(Records for the exercise):

^^^^^^^^^^^^^^^^

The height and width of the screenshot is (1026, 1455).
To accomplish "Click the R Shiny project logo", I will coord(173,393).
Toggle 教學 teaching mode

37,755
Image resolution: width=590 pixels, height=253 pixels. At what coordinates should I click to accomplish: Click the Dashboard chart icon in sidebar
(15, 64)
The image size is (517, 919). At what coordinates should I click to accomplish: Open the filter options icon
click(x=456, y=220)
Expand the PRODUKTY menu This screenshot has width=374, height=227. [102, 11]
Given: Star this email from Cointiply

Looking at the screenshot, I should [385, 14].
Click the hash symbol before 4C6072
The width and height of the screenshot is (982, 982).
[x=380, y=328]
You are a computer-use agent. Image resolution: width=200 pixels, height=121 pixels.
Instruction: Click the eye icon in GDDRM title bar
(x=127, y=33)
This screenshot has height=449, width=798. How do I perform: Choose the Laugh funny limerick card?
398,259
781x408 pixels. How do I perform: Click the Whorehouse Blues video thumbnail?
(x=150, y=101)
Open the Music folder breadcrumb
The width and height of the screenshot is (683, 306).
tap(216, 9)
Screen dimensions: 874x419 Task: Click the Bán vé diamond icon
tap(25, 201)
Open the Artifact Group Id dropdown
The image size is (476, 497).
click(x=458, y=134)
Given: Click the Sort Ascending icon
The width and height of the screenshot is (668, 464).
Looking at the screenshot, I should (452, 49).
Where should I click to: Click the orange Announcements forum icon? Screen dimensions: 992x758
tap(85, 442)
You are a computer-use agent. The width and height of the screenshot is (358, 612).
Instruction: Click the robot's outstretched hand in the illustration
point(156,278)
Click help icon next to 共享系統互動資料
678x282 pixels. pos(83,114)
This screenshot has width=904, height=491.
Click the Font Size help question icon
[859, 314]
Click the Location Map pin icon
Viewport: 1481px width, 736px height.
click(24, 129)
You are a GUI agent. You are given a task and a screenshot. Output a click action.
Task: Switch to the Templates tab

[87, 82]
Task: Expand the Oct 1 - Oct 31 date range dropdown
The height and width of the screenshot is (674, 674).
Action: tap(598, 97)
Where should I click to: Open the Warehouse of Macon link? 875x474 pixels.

^^^^^^^^^^^^^^^^

(Problem to work on):
Your answer should be the data above, retyped in full and unaltered.

(Problem solution):
The height and width of the screenshot is (1026, 1455).
To accomplish "Click the R Shiny project logo", I will coord(173,393).
Toggle 教學 teaching mode

37,755
Image resolution: width=590 pixels, height=253 pixels. At what coordinates should I click to accomplish: Click the Dashboard chart icon in sidebar
(15, 64)
The image size is (517, 919). At what coordinates should I click to accomplish: Open the filter options icon
click(x=456, y=220)
Expand the PRODUKTY menu This screenshot has width=374, height=227. [102, 11]
Given: Star this email from Cointiply

Looking at the screenshot, I should [385, 14].
Click the hash symbol before 4C6072
The width and height of the screenshot is (982, 982).
[x=380, y=328]
You are a computer-use agent. Image resolution: width=200 pixels, height=121 pixels.
Instruction: Click the eye icon in GDDRM title bar
(x=127, y=33)
This screenshot has height=449, width=798. How do I perform: Choose the Laugh funny limerick card?
398,259
781x408 pixels. How do I perform: Click the Whorehouse Blues video thumbnail?
(x=150, y=101)
Open the Music folder breadcrumb
The width and height of the screenshot is (683, 306).
tap(216, 9)
Screen dimensions: 874x419 Task: Click the Bán vé diamond icon
tap(25, 201)
Open the Artifact Group Id dropdown
The image size is (476, 497).
click(x=458, y=134)
Given: Click the Sort Ascending icon
The width and height of the screenshot is (668, 464).
Looking at the screenshot, I should (452, 49).
Where should I click to: Click the orange Announcements forum icon? Screen dimensions: 992x758
tap(85, 442)
You are a computer-use agent. The width and height of the screenshot is (358, 612).
Instruction: Click the robot's outstretched hand in the illustration
point(156,278)
Click help icon next to 共享系統互動資料
678x282 pixels. pos(83,114)
This screenshot has width=904, height=491.
Click the Font Size help question icon
[859, 314]
Click the Location Map pin icon
Viewport: 1481px width, 736px height.
click(24, 129)
You are a GUI agent. You are given a task and a screenshot. Output a click action.
Task: Switch to the Templates tab

[87, 82]
Task: Expand the Oct 1 - Oct 31 date range dropdown
The height and width of the screenshot is (674, 674).
Action: tap(598, 97)
Where should I click to: Open the Warehouse of Macon link? 875x474 pixels.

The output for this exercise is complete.